One evening, I cried the most tears I've ever cried in 2015, when I felt like I mourned my death. It was a turning point of my life that I finally told the Lord -- "Lord, I give up. The life that I had is no longer mine. It is now a memory. It's not a place that I could go back to, and the only option that is available for me is to have a full and beautiful life in this season that I am in." After making that decision, words started to fill my heart. The next people that I met understood what I was trying to say. I realized that they didn't need to know about my struggles. All they needed to hear are what I learned, using the same language and cultural context that I grew up with.

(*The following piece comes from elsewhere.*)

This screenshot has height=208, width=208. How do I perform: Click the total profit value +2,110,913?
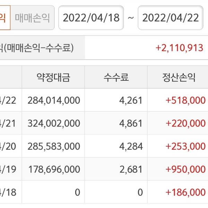tap(180, 48)
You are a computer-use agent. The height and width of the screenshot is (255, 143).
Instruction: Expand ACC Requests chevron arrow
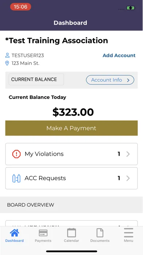pyautogui.click(x=128, y=178)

Last week, I had an amazing time with my Hebrew teacher. She shared something very beautiful that really touched my heart -- that me going back to the Philippines is like I'm coming from war. My experiences created a distinct separation between me and the people from my country, that no matter how hard I try, and how hard they try, it's virtually impossible to communicate what demands to be spoken. However, the one who does it successfully, the one with the ability to bridge the gap, has the power to make a difference, and influence the recipient of the message to see things in a new light.
I just loved the way she said it. Indeed, I really came from (and still am in) war -- a different kind of war -- a spiritual one, that looks way different with the one that I had. The effects of that war also required me to think differently, and to prioritize similar things in a more radical way, that is suitable to my current environment. My mind was transformed from the mind of a mentoring leader who desires to make a difference, to a mind of a strategic soldier that requires utmost obedience to her Leader.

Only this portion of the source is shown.